На желтом каменистом мысу, со всех сторон обдуваемом ветрами, — стан Парамоновых. Узкая на один пай делянка, отмежеванная от поля одной бороздой, спускалась к яру. Ее отлогий, глинистый покат кое-где размыт водостоками. Парамоновы работали не одни. На сев они спряглись с одноногим казаком Федюниным и дедом Парсаном. Тремя дворами кое-как набрали силенок на небольшой плуг.
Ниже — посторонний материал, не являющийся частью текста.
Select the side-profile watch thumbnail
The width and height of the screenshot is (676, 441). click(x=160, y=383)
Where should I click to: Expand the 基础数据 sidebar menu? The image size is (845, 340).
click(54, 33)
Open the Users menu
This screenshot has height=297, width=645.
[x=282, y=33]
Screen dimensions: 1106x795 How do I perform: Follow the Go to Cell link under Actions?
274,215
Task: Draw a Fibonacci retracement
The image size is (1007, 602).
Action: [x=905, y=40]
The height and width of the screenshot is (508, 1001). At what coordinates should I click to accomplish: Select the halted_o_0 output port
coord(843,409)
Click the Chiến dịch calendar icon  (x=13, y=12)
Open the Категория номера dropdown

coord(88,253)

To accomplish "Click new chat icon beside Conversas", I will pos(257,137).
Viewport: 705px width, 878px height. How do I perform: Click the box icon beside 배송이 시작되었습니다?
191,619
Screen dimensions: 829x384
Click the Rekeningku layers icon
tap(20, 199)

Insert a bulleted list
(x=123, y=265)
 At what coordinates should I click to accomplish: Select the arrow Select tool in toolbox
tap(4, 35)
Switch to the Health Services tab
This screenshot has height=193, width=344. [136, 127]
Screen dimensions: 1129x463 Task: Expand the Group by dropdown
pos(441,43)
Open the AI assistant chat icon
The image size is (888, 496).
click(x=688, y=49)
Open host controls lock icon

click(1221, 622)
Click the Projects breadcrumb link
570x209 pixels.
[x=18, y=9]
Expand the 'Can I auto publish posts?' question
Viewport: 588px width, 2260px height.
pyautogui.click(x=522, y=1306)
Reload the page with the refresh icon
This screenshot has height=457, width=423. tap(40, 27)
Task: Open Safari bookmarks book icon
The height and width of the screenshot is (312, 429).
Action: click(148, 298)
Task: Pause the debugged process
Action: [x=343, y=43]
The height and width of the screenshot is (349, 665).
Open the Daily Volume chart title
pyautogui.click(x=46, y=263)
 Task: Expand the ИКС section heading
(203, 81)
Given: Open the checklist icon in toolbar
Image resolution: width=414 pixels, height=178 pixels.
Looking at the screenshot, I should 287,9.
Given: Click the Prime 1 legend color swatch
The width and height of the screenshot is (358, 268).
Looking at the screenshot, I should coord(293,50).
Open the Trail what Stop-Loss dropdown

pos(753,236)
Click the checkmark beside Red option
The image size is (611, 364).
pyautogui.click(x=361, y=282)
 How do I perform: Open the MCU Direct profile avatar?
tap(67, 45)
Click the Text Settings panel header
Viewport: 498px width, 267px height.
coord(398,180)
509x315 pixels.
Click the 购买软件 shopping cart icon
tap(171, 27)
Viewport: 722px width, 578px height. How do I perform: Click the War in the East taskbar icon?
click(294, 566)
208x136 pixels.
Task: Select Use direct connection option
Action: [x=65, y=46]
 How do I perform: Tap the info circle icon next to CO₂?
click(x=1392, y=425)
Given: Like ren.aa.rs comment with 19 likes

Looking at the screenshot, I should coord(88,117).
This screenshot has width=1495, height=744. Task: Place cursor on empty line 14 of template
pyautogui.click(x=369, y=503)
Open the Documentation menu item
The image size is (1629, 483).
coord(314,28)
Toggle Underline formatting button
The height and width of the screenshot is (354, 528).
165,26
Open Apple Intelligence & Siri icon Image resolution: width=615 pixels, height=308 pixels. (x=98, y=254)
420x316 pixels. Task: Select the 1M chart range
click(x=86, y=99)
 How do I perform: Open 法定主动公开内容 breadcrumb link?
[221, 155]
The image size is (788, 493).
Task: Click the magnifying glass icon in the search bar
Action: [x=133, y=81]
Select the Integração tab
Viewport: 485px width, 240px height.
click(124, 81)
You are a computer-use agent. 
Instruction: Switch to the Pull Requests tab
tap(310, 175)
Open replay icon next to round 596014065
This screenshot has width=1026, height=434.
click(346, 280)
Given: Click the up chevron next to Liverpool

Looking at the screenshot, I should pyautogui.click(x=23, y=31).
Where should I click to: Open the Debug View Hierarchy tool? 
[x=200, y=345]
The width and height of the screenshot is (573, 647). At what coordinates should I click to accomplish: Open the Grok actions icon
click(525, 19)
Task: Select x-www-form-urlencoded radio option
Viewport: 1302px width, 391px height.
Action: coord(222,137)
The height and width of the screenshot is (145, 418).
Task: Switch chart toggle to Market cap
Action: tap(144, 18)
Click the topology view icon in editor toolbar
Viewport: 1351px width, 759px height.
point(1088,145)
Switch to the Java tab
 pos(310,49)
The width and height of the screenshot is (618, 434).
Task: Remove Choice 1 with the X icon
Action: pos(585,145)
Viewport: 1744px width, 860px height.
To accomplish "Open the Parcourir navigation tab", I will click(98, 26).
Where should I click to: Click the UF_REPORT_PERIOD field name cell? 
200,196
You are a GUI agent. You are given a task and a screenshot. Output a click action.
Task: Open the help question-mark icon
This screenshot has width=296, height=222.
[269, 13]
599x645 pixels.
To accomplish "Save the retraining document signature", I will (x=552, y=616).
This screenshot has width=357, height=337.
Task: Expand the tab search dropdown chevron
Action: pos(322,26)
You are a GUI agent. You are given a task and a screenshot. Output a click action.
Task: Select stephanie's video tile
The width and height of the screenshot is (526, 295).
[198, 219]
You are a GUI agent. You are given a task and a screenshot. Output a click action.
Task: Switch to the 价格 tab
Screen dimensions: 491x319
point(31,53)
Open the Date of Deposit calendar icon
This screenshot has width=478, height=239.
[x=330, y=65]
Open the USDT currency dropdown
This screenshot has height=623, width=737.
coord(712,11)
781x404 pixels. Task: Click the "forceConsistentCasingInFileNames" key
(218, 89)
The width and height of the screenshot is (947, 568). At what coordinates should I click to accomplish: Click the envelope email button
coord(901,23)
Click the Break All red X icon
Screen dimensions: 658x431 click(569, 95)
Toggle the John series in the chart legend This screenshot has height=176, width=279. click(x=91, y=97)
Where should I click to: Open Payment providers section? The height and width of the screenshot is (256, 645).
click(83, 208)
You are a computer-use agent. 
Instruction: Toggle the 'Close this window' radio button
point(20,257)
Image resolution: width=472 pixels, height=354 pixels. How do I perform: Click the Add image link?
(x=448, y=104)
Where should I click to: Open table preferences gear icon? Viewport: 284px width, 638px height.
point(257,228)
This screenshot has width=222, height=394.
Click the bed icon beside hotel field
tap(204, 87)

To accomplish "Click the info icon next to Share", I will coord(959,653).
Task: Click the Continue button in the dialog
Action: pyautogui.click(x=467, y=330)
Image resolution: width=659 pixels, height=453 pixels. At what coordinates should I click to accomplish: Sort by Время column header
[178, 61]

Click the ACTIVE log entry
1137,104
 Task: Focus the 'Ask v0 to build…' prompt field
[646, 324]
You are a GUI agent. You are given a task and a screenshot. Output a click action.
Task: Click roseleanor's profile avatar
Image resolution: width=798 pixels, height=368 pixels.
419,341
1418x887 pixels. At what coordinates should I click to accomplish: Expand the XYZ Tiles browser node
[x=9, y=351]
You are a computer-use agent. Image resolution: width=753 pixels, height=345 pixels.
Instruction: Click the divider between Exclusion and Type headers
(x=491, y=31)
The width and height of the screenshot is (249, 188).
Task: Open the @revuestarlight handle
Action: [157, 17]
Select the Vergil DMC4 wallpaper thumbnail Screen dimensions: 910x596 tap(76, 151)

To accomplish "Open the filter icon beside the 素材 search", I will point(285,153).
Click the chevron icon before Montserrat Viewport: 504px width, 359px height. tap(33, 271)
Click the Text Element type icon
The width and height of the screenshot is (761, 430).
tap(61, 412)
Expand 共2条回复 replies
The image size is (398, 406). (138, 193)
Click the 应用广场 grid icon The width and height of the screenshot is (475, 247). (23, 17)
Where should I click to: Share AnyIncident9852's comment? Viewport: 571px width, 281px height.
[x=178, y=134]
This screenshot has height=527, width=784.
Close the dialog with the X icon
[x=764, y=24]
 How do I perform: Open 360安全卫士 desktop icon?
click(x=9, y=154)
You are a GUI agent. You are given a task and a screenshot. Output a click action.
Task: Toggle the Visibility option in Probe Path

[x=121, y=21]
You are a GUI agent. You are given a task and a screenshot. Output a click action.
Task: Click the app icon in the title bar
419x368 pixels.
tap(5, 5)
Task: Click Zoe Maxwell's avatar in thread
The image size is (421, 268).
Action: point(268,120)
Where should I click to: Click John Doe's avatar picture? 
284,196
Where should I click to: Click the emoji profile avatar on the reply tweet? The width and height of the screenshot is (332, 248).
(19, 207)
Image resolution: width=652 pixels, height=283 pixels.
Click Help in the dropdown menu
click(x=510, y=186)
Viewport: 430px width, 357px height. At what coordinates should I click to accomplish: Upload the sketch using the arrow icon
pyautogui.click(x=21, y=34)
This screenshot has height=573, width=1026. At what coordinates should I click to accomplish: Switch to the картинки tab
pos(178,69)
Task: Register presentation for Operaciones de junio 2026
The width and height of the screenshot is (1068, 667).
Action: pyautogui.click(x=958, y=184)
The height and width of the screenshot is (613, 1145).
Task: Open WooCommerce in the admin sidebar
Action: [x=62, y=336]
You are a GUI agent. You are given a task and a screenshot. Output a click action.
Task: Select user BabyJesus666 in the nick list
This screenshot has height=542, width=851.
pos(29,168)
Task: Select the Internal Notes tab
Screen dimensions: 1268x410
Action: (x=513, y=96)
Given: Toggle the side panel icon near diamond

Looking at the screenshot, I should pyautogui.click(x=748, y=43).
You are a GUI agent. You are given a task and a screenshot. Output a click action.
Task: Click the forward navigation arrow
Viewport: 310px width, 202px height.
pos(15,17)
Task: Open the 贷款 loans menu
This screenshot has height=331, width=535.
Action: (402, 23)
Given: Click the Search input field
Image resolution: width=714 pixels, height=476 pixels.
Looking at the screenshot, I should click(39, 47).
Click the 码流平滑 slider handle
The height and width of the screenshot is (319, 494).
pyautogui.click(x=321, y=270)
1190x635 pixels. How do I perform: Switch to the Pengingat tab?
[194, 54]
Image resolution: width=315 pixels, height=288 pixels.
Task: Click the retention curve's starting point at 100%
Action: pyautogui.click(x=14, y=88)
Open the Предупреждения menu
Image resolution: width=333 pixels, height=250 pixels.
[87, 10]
Клочки зяби, подготовленные с осени, уже заделали и сегодня переехали сюда, на загон Парамоновых.
Гнали вторую борозду. Пахота ладилась плохо. Делянка была на той самой земле, что казаки называют «лылами» и «неудобами». Недаром в прошлом году Матвей Семенович, заодно со всеми обиженными, добивался на сходке передела земли. Лошадей подгонял дед Парсан — Семен Федюнин вчера вечером уехал домой и пока не возвратился, за плугом шел Алексей. Он, собственно, не шел, а почти все время висел на поручнях плуга, силясь удержать его в борозде. Борозда была неровная, извилистая, в сплошных огрехах. Бязевая с распахнутым воротом рубашка на Алексее взмокла от пота, темнела на плечах, облегая лопатки; на лбу и бритом подбородке поблескивала влага. Лезть в солончаковую землю плуг никак не хотел. Алексей задержит лошадей, постучит по лемеху чистиком, соскребая вязкий спрессованный суглинок, но через какую-нибудь полсотню, а то и меньше саженей на лемехе снова распухнет нарост, и плуг опять начнет выползать из борозды, прыгать туда-сюда. Он выпрыгивал из борозды еще и оттого, что то и дело попадал на камни, которые не мог вывернуть: заскрежещет — и в сторону. Лошаденки из последних сил выбивались, вытаскивая зазубренный, задевавший за камни плуг. Пока второй раз дотянули до конца загона, останавливались раз десять; на ладонях у плугатаря вскочили кровяные мозоли.